Congress finally paid attention to spectrum interference in 1927 with the creation of the Federal Radio Commission to govern civilian radio; the government retained control over military and other government channels directly under the President. 

That same year, Hoover appeared on a television demonstration transmitted via telephone lines from Washington, DC to a receiver in New York.

Charles Francis Jenkins, a pioneer in motion pictures, had developed a mechanical TV system somewhat similar to Scotland’s John Logie Baird’s, and with Wall Street backing, he launched the first TV station in the US with the call letters W3XK on July 2, 1928.  Dependent upon the sales of TV sets, the venture was damned by the stock market crash and the Depression.

Responding to the need for some form of international cooperation on spectrum and other issues, the International Telegraph Union met in Madrid in 1932 and combined the three leading commercial interests – telegraph, telephone and radio – into a single International Telecommunications Union.  Since international regulations would be decided by a single body, the US decided it needed a similar body to be sure it was represented effectively. 

By that time, Franklin Roosevelt had become President.  He hadn’t taken any stand on any sort of communications issue during his campaign; but he had worked under former Secretary of the Navy Josephus Daniels during WWI.  Daniels wanted Roosevelt to nationalize radio; a pretty drastic step.

Roosevelt’s new Secretary of Commerce Daniel C. Roper conducted a full review of US policy and recommended a unified regulatory body to reflect the Administration’s views.  Roosevelt signed the Communications Act of 1934 on June 18 creating the Federal Communications Commission with a seven-member body “to regulate radio, as well as interstate and international telegraph, cable, and telephone services.”  The Act disbanded the Radio Act of 1927 and replaced it with much of the same regulatory authority under the new Commission.  Presaging some later actions, an NBC VP noted of the final bill, “When we read it, we found that every point we had asked for was there.”  Today proves the Administration, never mind which one, still has the independent agency reflecting the same point of view.

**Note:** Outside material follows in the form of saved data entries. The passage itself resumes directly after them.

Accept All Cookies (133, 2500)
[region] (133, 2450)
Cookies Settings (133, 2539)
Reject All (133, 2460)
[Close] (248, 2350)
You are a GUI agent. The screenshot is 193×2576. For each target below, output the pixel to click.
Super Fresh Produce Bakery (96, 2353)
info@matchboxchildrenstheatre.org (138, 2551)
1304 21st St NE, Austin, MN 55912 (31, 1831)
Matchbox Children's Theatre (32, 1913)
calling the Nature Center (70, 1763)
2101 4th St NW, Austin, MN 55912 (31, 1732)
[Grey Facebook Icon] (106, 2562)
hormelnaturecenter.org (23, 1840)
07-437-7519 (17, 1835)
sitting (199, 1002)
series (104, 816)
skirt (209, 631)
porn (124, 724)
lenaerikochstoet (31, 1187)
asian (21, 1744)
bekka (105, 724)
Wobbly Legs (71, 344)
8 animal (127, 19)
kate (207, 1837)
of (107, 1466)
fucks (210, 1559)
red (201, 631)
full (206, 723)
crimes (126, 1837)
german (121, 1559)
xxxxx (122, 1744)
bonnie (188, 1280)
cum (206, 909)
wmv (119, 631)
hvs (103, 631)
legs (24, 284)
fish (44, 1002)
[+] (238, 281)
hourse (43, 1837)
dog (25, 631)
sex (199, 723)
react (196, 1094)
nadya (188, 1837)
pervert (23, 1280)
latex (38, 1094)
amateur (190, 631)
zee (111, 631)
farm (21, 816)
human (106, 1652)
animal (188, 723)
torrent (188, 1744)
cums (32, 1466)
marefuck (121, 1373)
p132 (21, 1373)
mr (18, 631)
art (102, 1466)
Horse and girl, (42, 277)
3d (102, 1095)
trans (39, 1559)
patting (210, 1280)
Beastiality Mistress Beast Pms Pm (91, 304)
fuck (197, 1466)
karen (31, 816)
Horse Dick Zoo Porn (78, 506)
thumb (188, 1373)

Meanwhile, in Canada the government followed a mix of US and UK patterns.  In 1932, a Conservative government created a commission to regulate radio, taxed the sale of sets and established a service keeping stations in private hands.  Later, a Liberal government established the Canadian Broadcasting Company modeled after the BBC, funded it liberally and built a national network of high power public stations while leaving low-power stations alone.